## BEGIN Source records
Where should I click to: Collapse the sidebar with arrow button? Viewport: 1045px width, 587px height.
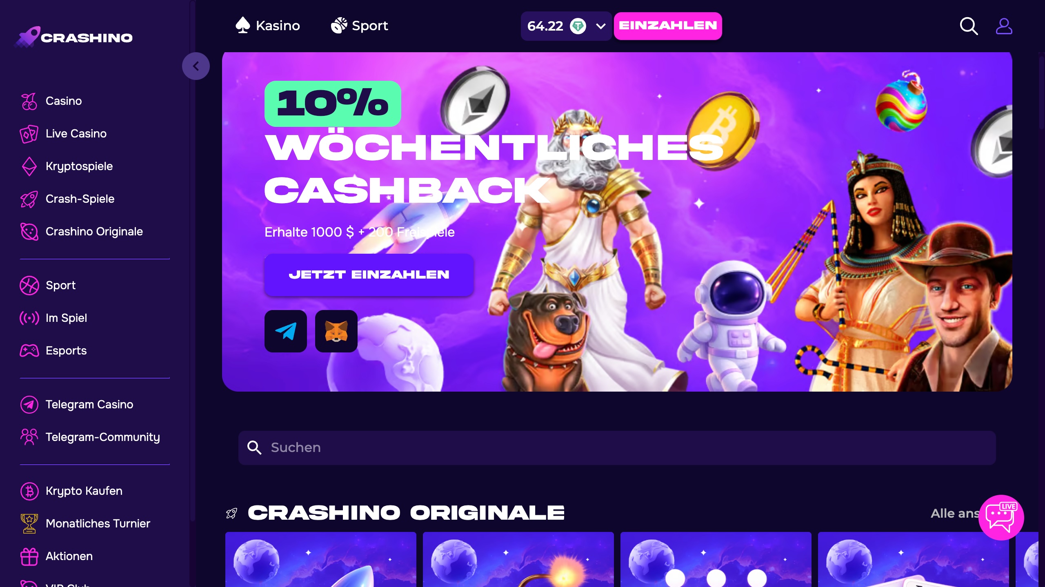(196, 66)
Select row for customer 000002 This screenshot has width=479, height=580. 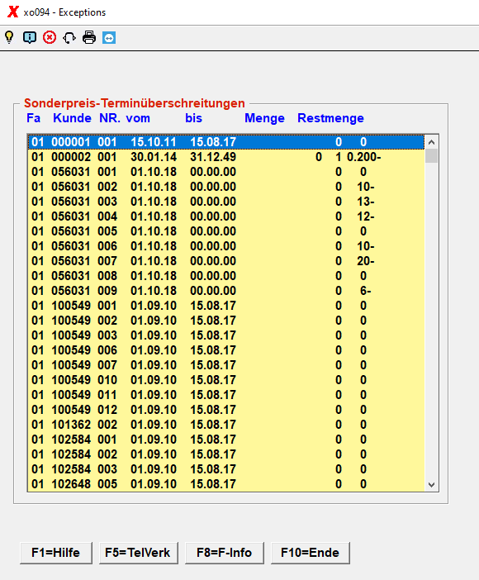coord(226,157)
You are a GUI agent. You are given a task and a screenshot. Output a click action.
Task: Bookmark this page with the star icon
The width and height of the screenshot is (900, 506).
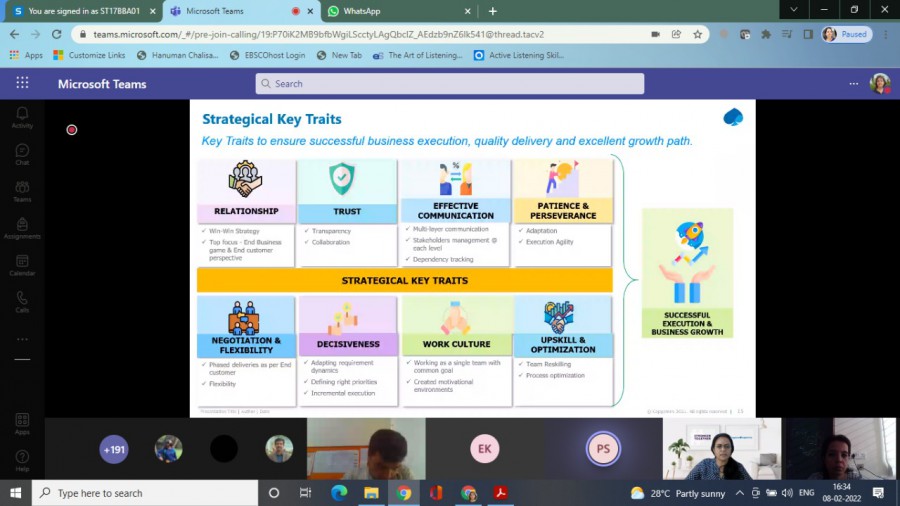(698, 34)
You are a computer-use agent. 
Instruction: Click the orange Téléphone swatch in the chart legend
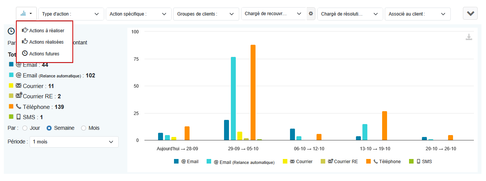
## END Source records
Find each line above that contains the word "agent" and copy it out. Case counts.

You are a GUI agent. You are given a task and a screenshot. Output a click action.
You are a computer-use agent. 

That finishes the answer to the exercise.